For instance, Sainte-Justine, a research hospital in Quebec, is automating the gathering, managing and updating of critical research data, which is often spread across different departments. With the help of IBM technology, the center is applying analytics to speed childhood cancer research and improve patient care while drastically lowering the cost of data acquisition and enhancing data quality. Another example is Geisinger Health Systems, which is integrating clinical, financial, operational, claims, genomic and other information into an integrated environment of medical intelligence that helps doctors deliver more personalized care. This enables them to make smarter decisions and deliver higher quality care, all because they can easily turn information into actionable knowledge.

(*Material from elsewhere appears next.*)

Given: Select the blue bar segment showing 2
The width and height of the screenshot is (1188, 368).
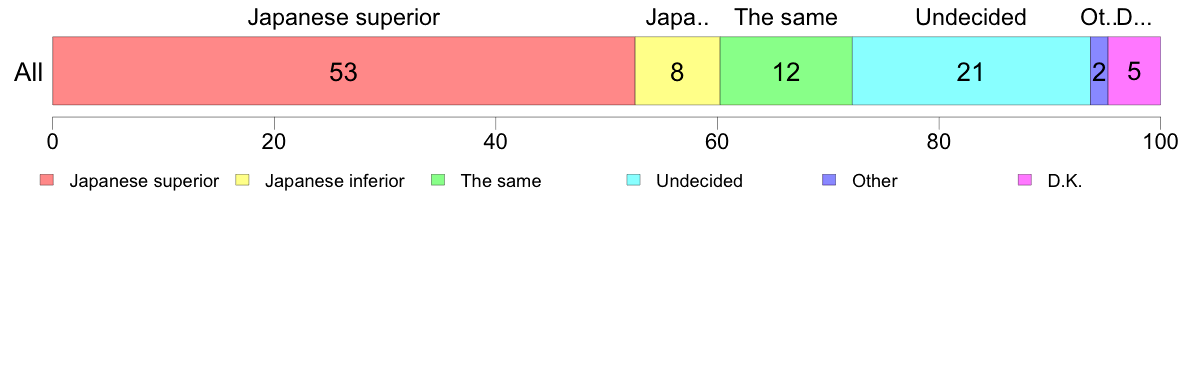Looking at the screenshot, I should 1099,70.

And true to the premise of Smarter Planet, healthcare systems like these hold promise beyond their particular communities, patients and diseases. “The smart ideas from one can be replicated across an increasingly efficient, interconnected and intelligent system,” says Hogan. “This should result in lower costs, better-quality care and healthier people and communities. In other words, we’ll have a true healthcare system with the focus where it belongs – on the patient.”

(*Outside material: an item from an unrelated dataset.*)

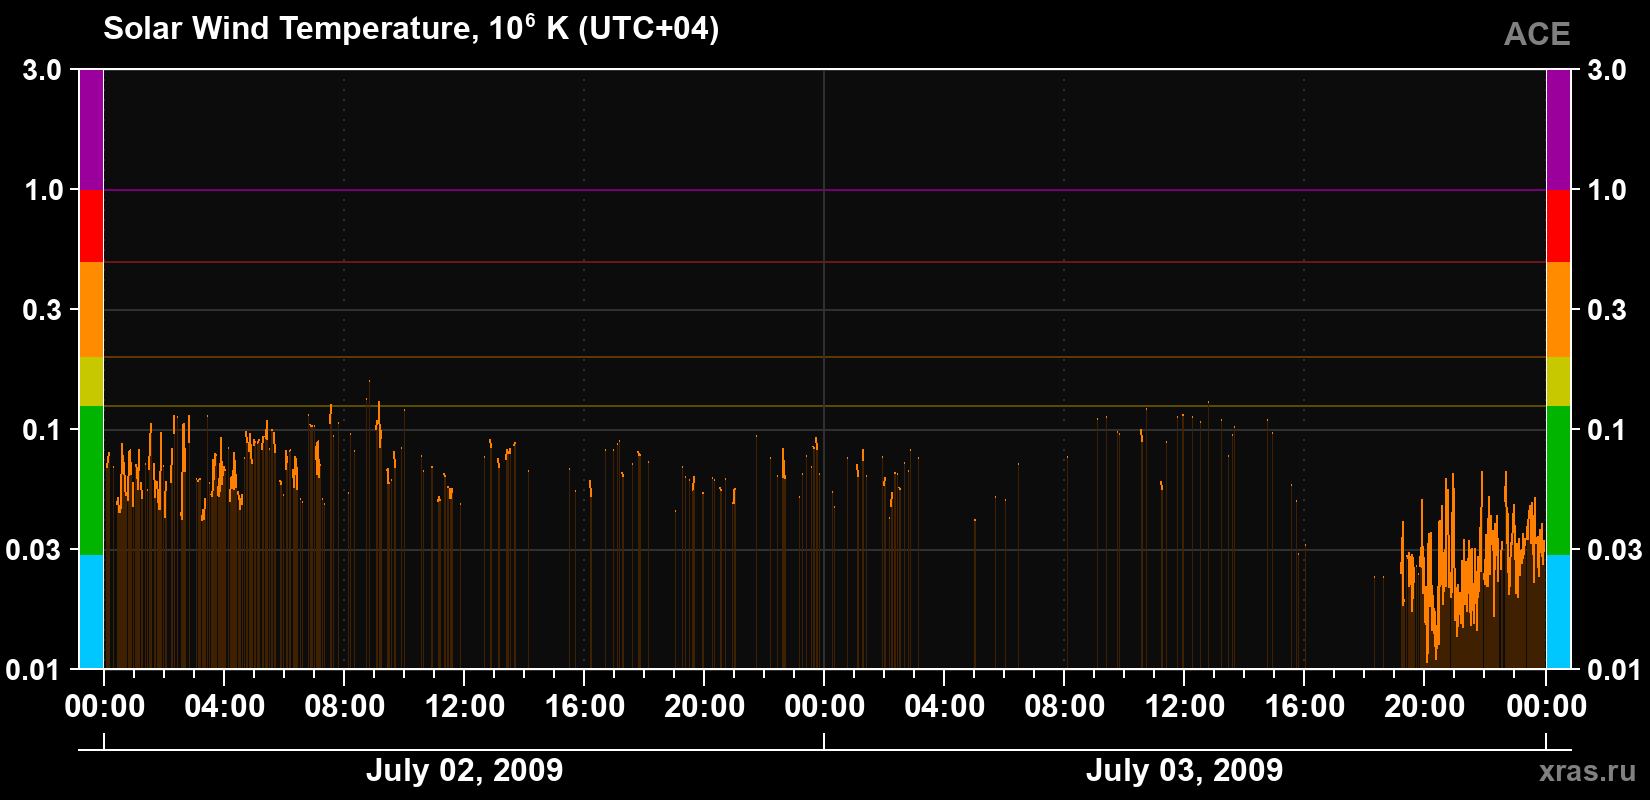
Task: Click the second 20:00 time axis label
Action: point(1424,707)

In fact, much of smarter healthcare is not focused on the next big breakthrough in medical research. Smarter healthcare solutions start with the individual. Take the Medical Home model, for example, where primary care physicians act as ‘coaches’, leading a team that manages a patient’s wellness, preventive and chronic care needs. The doctor spends more time with each person, is available via e-mail and phone for consultation, offers expanded hours and coordinates care across the individual’s entire care team. Interest in the Medical Home is building in the United States and has caught on globally as well. Physicians, healthcare leaders, insurers, legislators, large companies and other stakeholders are focused on the fact that the Medical Home model of care improves quality and patient satisfaction and contributes to lower overall healthcare costs.

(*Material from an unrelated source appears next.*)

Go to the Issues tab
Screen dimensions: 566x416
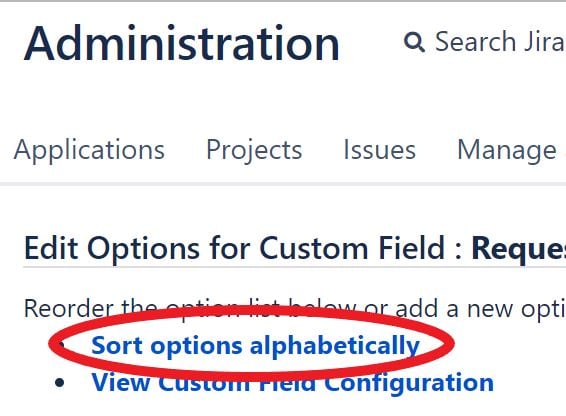pyautogui.click(x=379, y=150)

But while medical homes can be a cornerstone of transformation, they are not what Hogan calls “a silver bullet”. They hold a great deal of promise, but many more supportive measures need to be undertaken to fully realise the benefits. For example, steps needed for full implementation include improved access to patient information and clinical knowledge to improve prevention, diagnosis and treatment; changes on the part of other stakeholders (consumers, other physicians, hospitals, health plans, employers, governments and such life sciences as pharmaceuticals); and a robust infrastructure to support comprehensive, coordinated care.
Nevertheless, he believes the strides being made by IBM in terms of harnessing the power of technology for better healthcare solutions are significant. “We are taking advantage of the fact that our society is much more instrumented, connecting that information and using intelligence to take actions that create benefits,” he concludes. “It’s a very exciting area.”